_Task_: Search term "agent": please show all lines in the listing that contain it.

_Information supplied_:
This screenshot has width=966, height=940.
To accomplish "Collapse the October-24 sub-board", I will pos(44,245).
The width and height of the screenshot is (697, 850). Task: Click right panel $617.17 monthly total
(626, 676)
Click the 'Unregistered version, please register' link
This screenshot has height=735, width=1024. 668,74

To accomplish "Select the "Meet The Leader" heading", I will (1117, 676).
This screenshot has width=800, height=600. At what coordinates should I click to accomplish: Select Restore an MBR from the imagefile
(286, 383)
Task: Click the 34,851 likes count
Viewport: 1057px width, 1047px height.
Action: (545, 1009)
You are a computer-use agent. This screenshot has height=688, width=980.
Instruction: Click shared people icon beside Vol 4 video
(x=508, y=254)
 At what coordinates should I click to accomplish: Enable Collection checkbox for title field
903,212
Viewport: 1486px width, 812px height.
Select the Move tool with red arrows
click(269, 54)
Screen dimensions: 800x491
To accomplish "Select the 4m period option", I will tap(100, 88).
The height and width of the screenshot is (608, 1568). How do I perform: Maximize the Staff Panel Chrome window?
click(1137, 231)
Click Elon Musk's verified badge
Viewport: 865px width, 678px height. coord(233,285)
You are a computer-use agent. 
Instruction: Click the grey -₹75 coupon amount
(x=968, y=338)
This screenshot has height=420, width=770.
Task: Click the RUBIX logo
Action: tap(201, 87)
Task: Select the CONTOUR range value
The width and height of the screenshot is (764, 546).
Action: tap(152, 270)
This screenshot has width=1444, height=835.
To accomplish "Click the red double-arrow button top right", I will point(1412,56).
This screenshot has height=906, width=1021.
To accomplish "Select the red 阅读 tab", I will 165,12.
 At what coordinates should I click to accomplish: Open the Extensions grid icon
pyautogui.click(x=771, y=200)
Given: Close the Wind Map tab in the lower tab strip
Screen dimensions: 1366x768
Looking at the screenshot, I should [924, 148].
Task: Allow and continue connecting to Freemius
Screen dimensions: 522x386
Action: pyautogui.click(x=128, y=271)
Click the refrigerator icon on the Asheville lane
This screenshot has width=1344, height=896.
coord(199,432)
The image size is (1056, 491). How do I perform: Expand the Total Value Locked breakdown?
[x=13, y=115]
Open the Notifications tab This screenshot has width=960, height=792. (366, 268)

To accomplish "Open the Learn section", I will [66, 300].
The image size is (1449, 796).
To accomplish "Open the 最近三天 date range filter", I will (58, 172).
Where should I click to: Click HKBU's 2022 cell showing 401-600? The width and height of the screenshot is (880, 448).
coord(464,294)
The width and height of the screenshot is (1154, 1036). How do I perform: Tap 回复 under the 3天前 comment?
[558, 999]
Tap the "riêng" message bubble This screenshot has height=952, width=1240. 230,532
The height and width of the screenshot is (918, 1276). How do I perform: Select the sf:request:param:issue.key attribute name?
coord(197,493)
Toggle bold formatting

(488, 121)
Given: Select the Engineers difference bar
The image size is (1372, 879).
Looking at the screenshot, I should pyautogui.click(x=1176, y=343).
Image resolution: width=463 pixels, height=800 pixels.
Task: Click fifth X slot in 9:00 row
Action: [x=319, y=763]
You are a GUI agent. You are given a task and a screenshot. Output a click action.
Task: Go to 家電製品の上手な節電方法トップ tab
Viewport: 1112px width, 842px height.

_Solution to this exercise_:
You are a computer-use agent. This screenshot has height=688, width=980.
You are a computer-use agent. 
You are a GUI agent. You are given a task and a screenshot. Output a click action.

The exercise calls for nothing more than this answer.